Así que salí a celebrarlo, y me agarré una cogorza tremenda. No me gusta pensar en condicional, desconozco que hubiera sucedido de no estar tan borracho. Yo llevaba una camisa de algodón y unos vaqueros, y me había calzado unos naúticos marrones, muy cómodos. Ella vestía una camiseta de plantas de marihuana, pantalón ancho de colores, y bailaba con chanclas. Éramos el día y la noche. Sin embargo, en la cama fue otro cantar. Experimentamos una conexión sorprendente y salvaje. Cuando se despertó salió al terruño y abrazó por el tronco, con sus turgentes pechos al sol, a esa masa resinosa, feliz de conocer a alguien que amara los árboles y la naturaleza.

 

Esa misma tarde hablé otra vez con mi vecino. Su chucho se había zampado a una de las libres y los niños lo habían visto todo. Había pequeños y sanguinolientos restos esparcidos por todo el jardín. “Es una lástima no disponer de más espacio”, insistió, “te pagaré el doble”. “Jamás vendería el sauce”, respondí con firmeza, con el sabor de sus nalgas todavía presente en mis labios.

 

Unos cuantos revolcones después, con la luna llena en lo alto del cielo, se hizo un selfie bajo la copa del magnolio, y la eligió como foto de perfil. Así esa planta pasó a formar parte de nuestro universo visual.

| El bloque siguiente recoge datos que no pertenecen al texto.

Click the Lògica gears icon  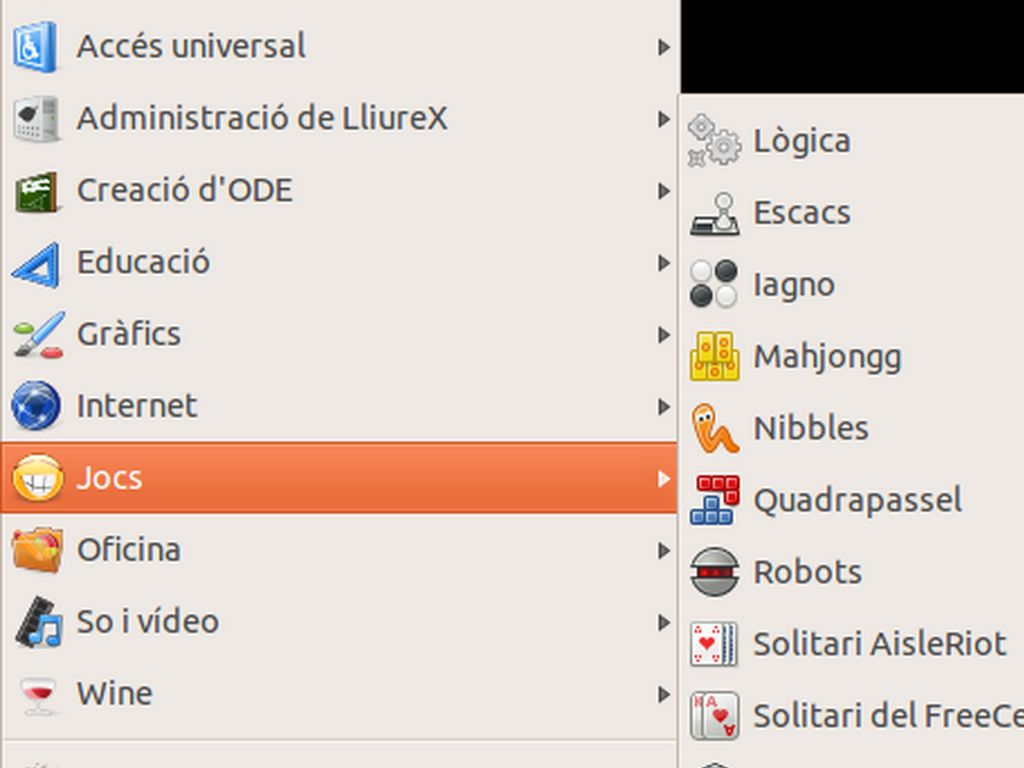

Otro día descubrió que tenía un nido. Estaba abandonado, pero dijo que si el cuco veía que las condiciones mejoraban, volvería, porque esos bichos tienen memoria, “les encantan los chopos”, decía. Yo me preguntaba cómo sabríamos si sería el mismo cuquito, o un pajarraco cualquiera. La mañana siguiente apareció con una azada y arrancó todas las malas hierbas que crecían alrededor. “No todos los organismos pueden convivir juntos, ¿sabes? A veces hay que sacrificar unos por otros”, dijo sin remordimiento. Me fijé en el borde de la piscina, donde las raíces del roble avanzaban bajo tierra, levantado baldosas una detrás de la otra.

Pasaron las semanas. Del interior del salón emanaba un olor a marihuana que se extendía por toda la parcela. Ella se paseaba descalza sobre la hierba, aunque hiciera frío. Me sugirió que vendiera el viejo coche y fuera andando al trabajo, “el aire se ha vuelto demasiado tóxico”, dijo solemne, antes de desaparecer envuelta en una nube blanca. En otra ocasión me miró fijamente a los ojos: “Tu trabajo te está matando”, concluyó, antes de zambullirse en la piscina cuyo mantenimiento excedía los doscientos euros al mes. Cierto que no quise dejarme el pelo largo, ni ponerme un piercing, ni acudir con ella a manifestarme contra la tala de árboles, porque tengo mis principios.

 

Menos mal que el verano estaba llegando a su fin, y el tuso de mi vecino seguía siendo un cabrón. Ese alcornoque tenía los días contados.